**Source document**

__________________________________________________

Or maybe it’s not like that at all.  Maybe, if I’m addicted to alcohol, I am in a cell and it is my jailer. I need air, I need food, I need water,… I need to survive but in order to do that I must get my jailer’s permission.  Alcohol holds the key that must be unlocked if I am to live.  I am its slave, its prisoner.  I have no choice.  I am captive.

 

Or maybe that doesn’t even come close to describing the bondage.  When a person is addicted to something, they truly feel helpless to be free from it.  Powerless.  Unable.  Somewhere, the friendly face became a tormenter.  Enjoying something became needing something.  Needing something became shackled to something.

 

Pornography.  Food.  Drugs.  Alcohol.  Sex.  Gambling.  Spending.  Escaping.  You name it.

__________________________________________________

**Collected data**
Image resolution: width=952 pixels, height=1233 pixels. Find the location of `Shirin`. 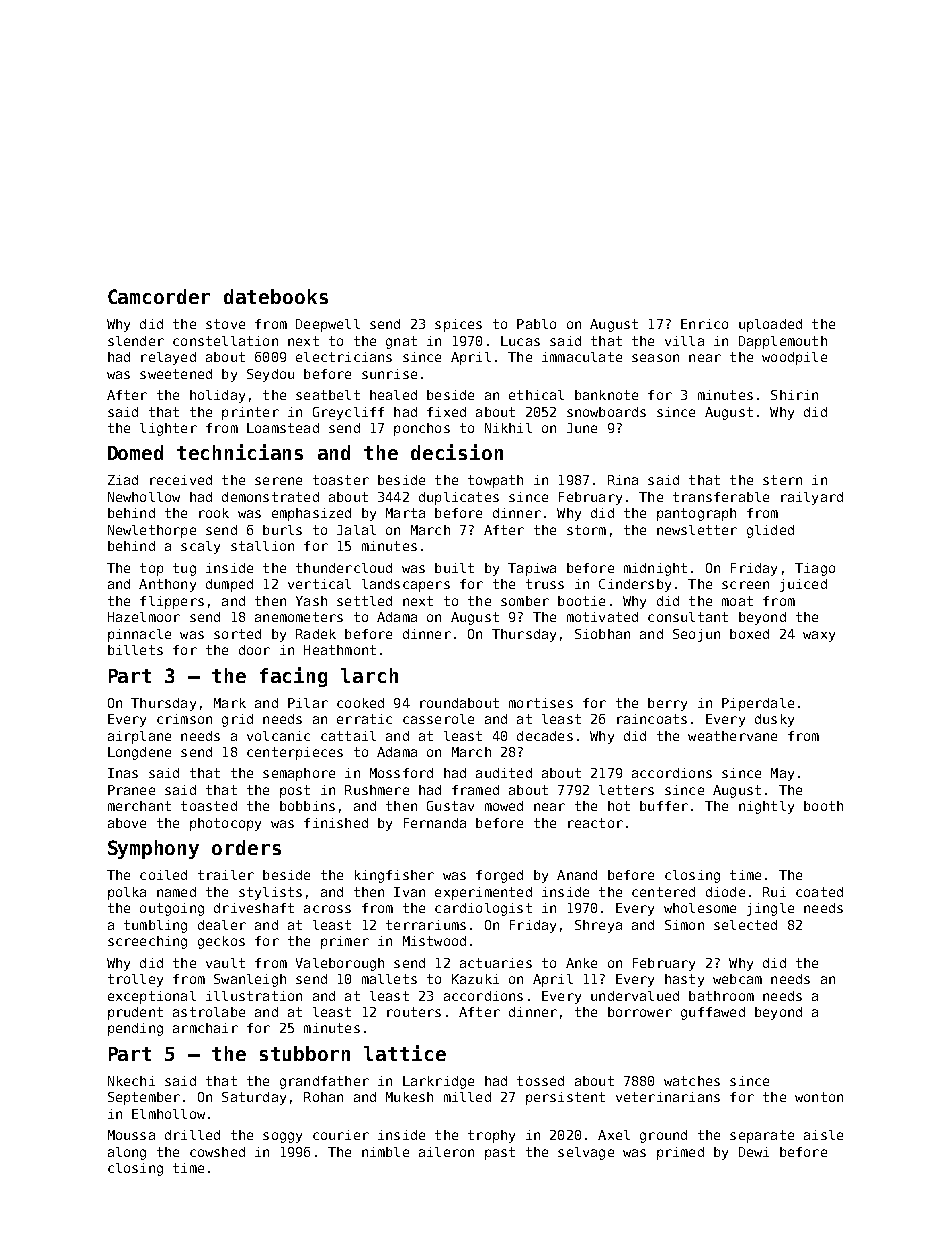

Shirin is located at coordinates (794, 395).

__________________________________________________

**Set task**
Continue the reflection on addiction from the point where it ends.

**Result**
My friend had been sober for seven years before the pain in her sons life overwhelmed her to the point that she returned to an old “lover” for comfort.  At a wedding reception with her, I noticed the wine glass by her plate.  “Are you drinking?”, I asked.  “Yes!”, she answered with defensive strength, “it’s helping.”  It’s helping.  Alcohol or any other addiction may not be the answer but it is an answer.  When the pain becomes too much, it can feel so much saner to run from it.  But when we run from our pain, we run from our healing.

 

After another eight months gripped by the familiar hell of alcoholism, my friend has been sober now for two weeks.  And two weeks is a miracle.  Heck, one day is a miracle.  She is receiving the grace to stop running.

 

I need grace as much as I need air.  No, probably more.  I cry out for grace.  I am utterly dependent upon God’s grace.  And he promises that his grace is and forever will be sufficient for us. 

 

Though we can be utterly dependent upon God, we can’t be addicted to God.  God refuses to be put in a box.  He will not respond, show up, or come through for us in the way we want every time simply because he is too brilliant for that.  He outsmarts us.  He is a PERSON who wants to be known, loved and worshiped.  Not controlled.  Not addicted to.  But pursued.  Depended upon.  And proven stronger than our addictions time and time and time again.  One miracle following another, day in, day out. Healing upon healing.  Grace upon grace.  Glory to glory.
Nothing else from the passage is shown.